В довершение всего г-жа Воке заметила своим сорочьим глазом облигации государственного казначейства, которые, по приблизительным расчетам, могли давать этому замечательному Горио тысяч восемь-десять дохода в год. С того дня вдова Воке, в девицах де Конфлан, уже достигшая сорока восьми лет от роду, но признававшая из них только тридцать девять, составила свой план. Несмотря на то, что внутренние углы век у Горио вывернулись, распухли и слезились, так что ему довольно часто приходилось их вытирать, она находила его наружность приятной и вполне приличной. К тому же его мясистые, выпуклые икры и длинный широкий нос предвещали такие скрытые достоинства, которыми вдова, как видно, очень дорожила, да их вдобавок подтверждало лунообразное, наивно простоватое лицо папаши Горио.

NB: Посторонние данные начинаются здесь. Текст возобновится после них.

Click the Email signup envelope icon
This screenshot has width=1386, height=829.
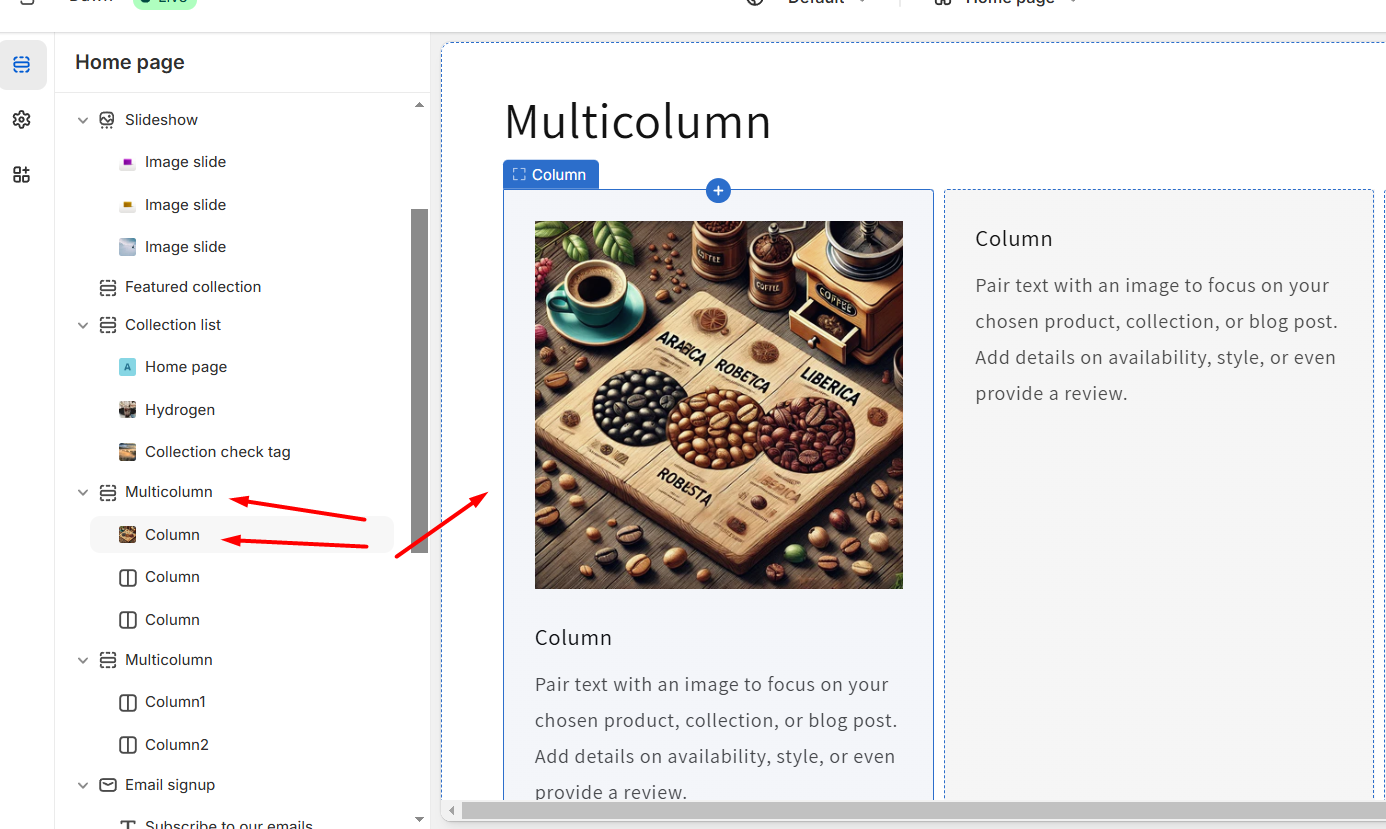(108, 785)
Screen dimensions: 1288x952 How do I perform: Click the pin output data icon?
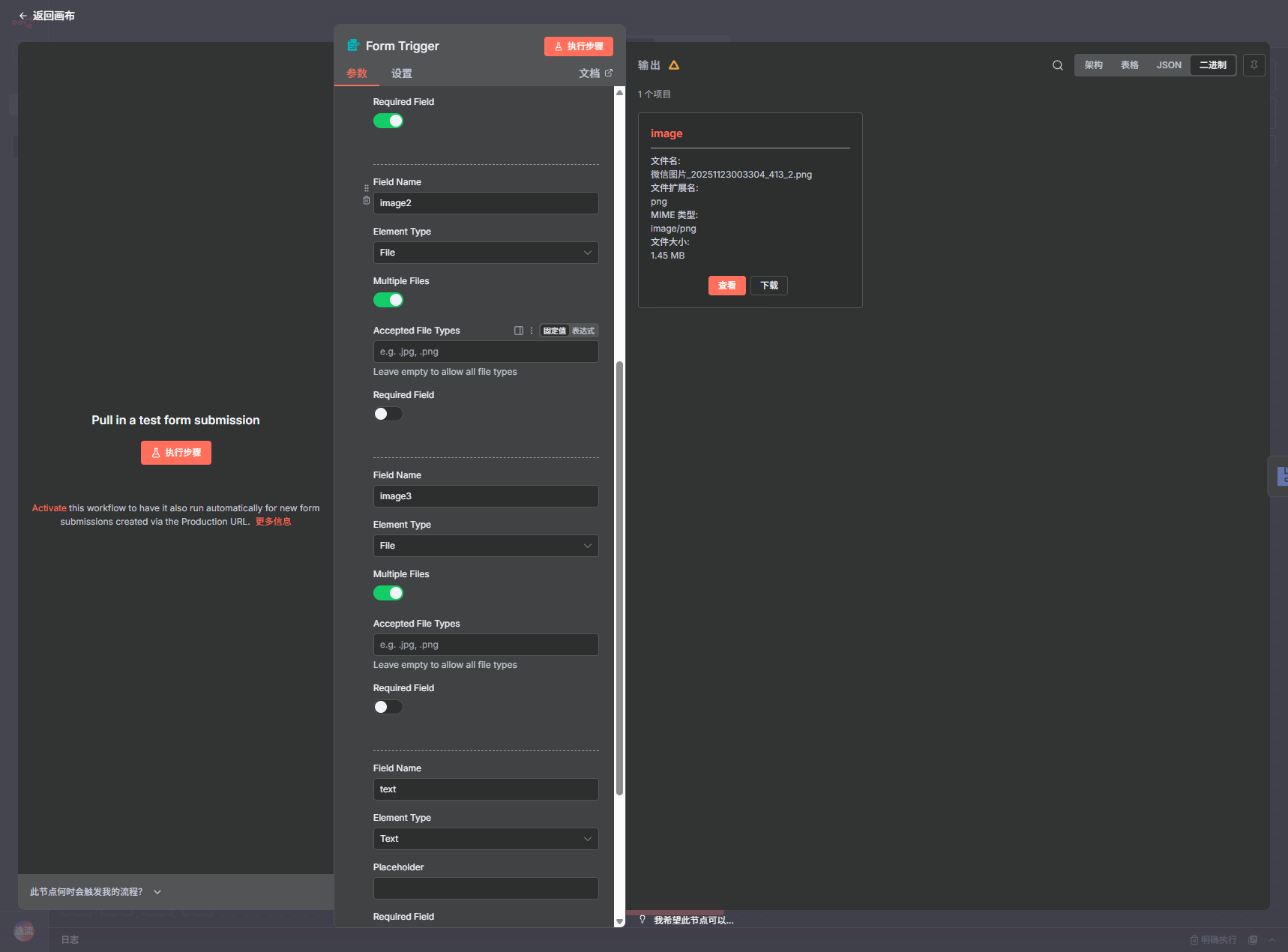coord(1254,65)
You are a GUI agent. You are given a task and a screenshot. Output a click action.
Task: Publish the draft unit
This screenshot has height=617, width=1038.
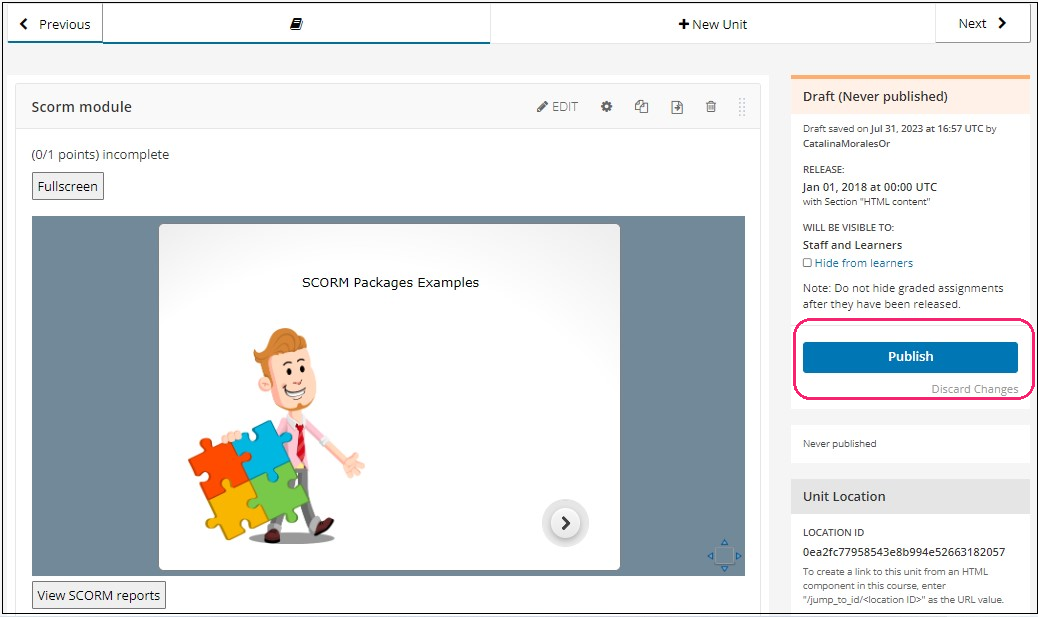(910, 357)
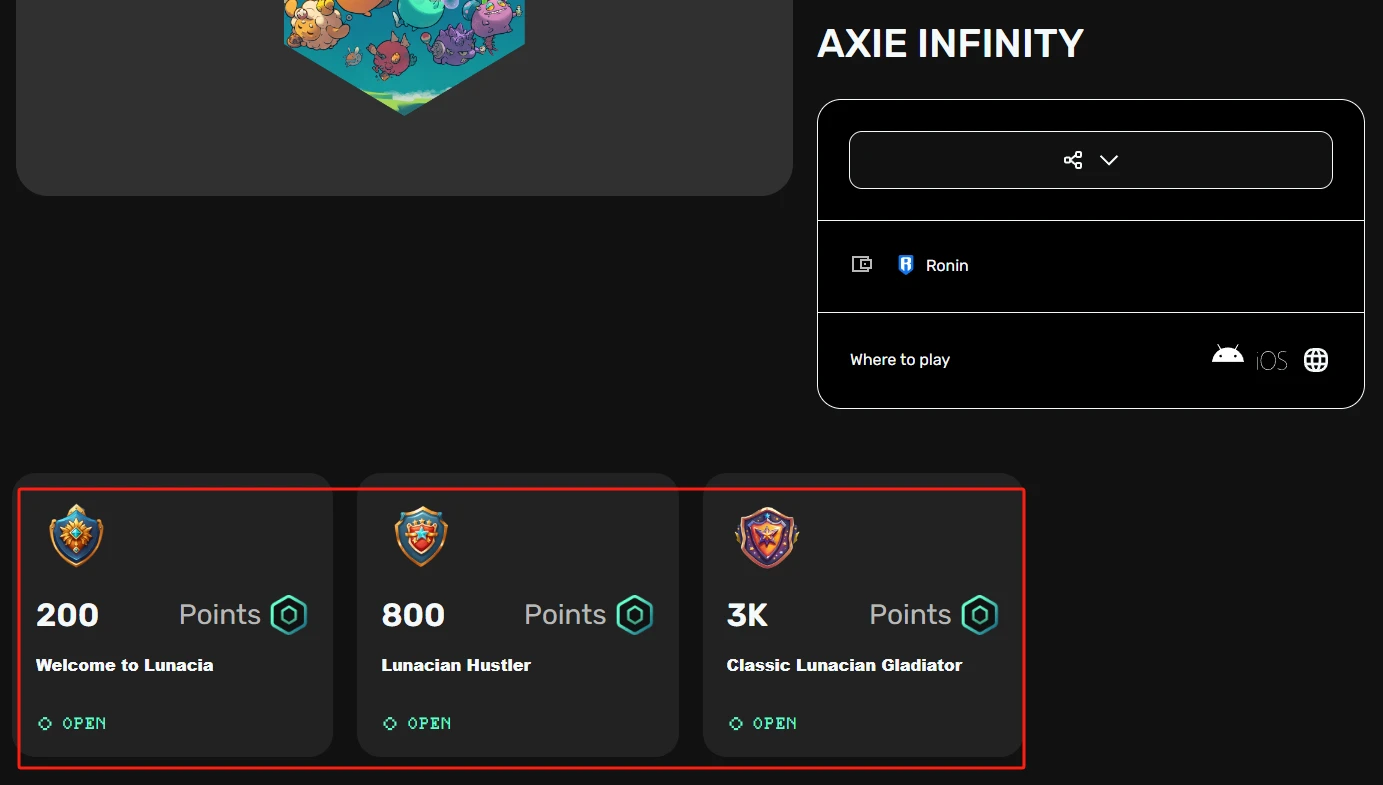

Он представлялся ей крепышом, способным вложить всю душу в чувство. Волосы его, расчесанные на два «крылышка» и с самого утра напудренные парикмахером Политехнической школы, приходившим на дом, вырисовывались пятью фестонами на низком лбу, красиво окаймляя его лицо. Правда, он был слегка мужиковат, но так подтянут, так обильно брал табак из табакерки и нюхал с такой уверенностью в возможность и впредь сколько угодно наполнять ее макубой,[19] что в день переезда Горио, вечером, когда Воке улеглась в постель, она, как куропатка, обернутая шпиком, румянилась на огне желанья проститься с саваном Воке и возродиться женою Горио. Выйти замуж, продать пансион, пойди рука об руку с этим лучшим представителем заточного мещанства, стать именитой дамой в своем квартале, собирать пожертвования на бедных, выезжать по воскресеньям в Шуази, Суази и Жантильи; ходить в театр, когда захочешь, брать ложу, а не дожидаться контрамарок, даримых кое-кем из пансионеров в июле месяце, — все это Эльдорадо[20] парижских пошленьких семейных жизней стало ее мечтой. Она не поверяла никому, что у нее есть сорок тысяч франков, накопленных по грошу. Разумеется, в смысле состояния она себя считала приличной партией.